First-quarter net income was $9.1 billion, or $2.10 a share, compared with $9.5 billion, or $2.12, a year earlier, the Irving, Texas-based company said in a statement.
Russia’s oil and gas riches are key to chairman/CEO Rex Tillerson’s plans for reviving output at the world’s biggest energy explorer by market value. Exxon’s global production has fallen in 10 of the past 11 quarters and net income is in the midst of the longest slide since the worldwide financial crisis of 2008-2009.
Tillerson slashed spending on drilling and acquisitions outside the US by 41 percent to $5.2 billion and almost tripled asset sales to amass cash.
The balance-sheet measures helped offset a larger-than-expected 5.6 percent drop in oil and natural gas production exacerbated by lower crude prices.
“Cash flow looks good and their projects are proceeding on schedule, so all in all it was a good quarter,” Brian Youngberg, an analyst at Edward Jones & Sons in St. Louis, said. Cost-containment and the absence of major deals akin to last year’s $3.1 billion Celtic Exploration Ltd. purchase in Canada were a boon, he said.
Revenue declined 1.5 percent to $106.8 billion. The company’s global production fell to the equivalent of 4.15 million barrels a day, the lowest first-quarter average since Exxon’s 1999 acquisition of Mobil.

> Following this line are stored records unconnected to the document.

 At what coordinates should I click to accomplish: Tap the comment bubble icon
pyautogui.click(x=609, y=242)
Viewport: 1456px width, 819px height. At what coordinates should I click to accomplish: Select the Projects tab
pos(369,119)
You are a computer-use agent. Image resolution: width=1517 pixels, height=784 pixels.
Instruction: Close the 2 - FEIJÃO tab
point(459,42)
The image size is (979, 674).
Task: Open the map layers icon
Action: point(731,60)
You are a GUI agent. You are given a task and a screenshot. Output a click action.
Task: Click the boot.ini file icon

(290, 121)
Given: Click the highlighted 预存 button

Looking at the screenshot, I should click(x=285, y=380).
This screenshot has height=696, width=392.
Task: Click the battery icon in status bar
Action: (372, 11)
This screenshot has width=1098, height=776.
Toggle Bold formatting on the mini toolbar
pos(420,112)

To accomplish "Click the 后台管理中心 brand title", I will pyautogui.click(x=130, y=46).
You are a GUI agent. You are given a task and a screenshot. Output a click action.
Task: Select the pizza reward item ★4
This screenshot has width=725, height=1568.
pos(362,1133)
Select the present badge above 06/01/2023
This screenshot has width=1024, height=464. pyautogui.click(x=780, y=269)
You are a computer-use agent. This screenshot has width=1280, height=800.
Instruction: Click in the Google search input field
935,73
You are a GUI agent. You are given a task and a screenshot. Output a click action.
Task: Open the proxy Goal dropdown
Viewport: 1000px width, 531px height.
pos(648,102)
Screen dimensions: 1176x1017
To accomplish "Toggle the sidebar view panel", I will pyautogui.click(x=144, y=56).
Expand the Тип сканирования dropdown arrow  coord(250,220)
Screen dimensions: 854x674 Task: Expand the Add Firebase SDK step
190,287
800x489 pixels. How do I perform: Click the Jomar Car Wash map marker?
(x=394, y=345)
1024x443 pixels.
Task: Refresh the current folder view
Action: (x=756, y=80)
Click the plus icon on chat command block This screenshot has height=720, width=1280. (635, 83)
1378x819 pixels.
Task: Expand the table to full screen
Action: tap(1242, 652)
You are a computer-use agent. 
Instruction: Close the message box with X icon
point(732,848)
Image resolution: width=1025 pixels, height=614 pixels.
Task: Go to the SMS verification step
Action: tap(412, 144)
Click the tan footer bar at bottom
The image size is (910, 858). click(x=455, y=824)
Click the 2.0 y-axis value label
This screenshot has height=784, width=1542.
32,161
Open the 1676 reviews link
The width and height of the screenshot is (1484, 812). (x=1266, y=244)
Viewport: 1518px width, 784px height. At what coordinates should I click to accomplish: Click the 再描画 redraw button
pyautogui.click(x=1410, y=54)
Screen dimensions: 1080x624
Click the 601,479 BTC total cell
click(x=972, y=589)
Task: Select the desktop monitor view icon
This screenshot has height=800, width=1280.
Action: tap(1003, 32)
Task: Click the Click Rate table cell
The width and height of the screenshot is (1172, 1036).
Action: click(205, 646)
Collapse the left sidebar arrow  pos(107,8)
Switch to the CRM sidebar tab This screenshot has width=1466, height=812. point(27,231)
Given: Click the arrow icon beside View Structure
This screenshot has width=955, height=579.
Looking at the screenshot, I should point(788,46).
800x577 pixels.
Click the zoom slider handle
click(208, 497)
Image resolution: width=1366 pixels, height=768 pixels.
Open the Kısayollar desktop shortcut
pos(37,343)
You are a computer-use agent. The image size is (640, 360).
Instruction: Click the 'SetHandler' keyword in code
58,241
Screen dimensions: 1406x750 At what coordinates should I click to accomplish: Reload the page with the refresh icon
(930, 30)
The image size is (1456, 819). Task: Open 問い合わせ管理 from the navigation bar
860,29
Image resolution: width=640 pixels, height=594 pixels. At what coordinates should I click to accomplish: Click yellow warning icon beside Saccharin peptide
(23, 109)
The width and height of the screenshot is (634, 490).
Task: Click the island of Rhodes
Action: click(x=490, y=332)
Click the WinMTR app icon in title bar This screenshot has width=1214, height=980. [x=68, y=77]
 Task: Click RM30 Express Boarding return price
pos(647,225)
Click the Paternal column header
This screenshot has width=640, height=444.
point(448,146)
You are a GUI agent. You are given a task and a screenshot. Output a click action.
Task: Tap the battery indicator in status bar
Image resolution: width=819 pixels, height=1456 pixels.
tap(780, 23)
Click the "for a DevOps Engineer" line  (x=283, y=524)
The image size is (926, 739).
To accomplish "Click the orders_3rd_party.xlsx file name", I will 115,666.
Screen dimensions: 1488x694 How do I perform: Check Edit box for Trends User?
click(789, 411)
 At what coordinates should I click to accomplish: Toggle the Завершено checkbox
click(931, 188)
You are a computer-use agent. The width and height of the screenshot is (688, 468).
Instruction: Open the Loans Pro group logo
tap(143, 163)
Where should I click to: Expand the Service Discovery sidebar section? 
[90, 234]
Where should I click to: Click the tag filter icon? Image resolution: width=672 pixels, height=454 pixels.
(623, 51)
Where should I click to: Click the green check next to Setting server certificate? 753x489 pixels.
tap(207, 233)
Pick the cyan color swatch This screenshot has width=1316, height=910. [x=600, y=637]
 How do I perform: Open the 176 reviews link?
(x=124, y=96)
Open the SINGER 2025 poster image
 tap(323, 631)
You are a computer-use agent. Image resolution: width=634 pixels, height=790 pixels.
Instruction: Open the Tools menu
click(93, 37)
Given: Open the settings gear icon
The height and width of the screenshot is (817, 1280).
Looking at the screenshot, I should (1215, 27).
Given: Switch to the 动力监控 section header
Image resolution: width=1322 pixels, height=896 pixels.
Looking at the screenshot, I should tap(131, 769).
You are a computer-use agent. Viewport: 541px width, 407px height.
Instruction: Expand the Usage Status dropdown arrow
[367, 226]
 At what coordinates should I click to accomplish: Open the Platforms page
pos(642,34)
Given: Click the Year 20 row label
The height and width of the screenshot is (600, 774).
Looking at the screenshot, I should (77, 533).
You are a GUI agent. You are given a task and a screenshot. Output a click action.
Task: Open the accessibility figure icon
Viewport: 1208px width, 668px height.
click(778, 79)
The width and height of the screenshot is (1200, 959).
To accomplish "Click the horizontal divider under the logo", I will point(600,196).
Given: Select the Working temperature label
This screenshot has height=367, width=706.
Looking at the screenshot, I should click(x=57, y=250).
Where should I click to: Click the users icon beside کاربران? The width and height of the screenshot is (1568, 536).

Worldwide, Exxon found commercial quantities of oil or gas in 67 percent of the exploratory wells it drilled in 2013, unchanged from 2012, according to the filing. At the same time, Exxon’s costs to produce the equivalent of a barrel of crude jumped to $11.48 last year from $9.91 in 2012.
Brent crude futures, the benchmark for more than half the world’s oil, declined by 4.2 percent to an average of $107.92 a barrel during the quarter, according to data compiled by Bloomberg. US gas prices climbed 35 percent to average $4.712 per million British thermal units during that period.
Global demand growth for fuels to run trucks, trains, airplanes and cars slowed to 0.9 percent during the first three months of this year from 1.3 percent a year earlier, according to the International Energy Agency.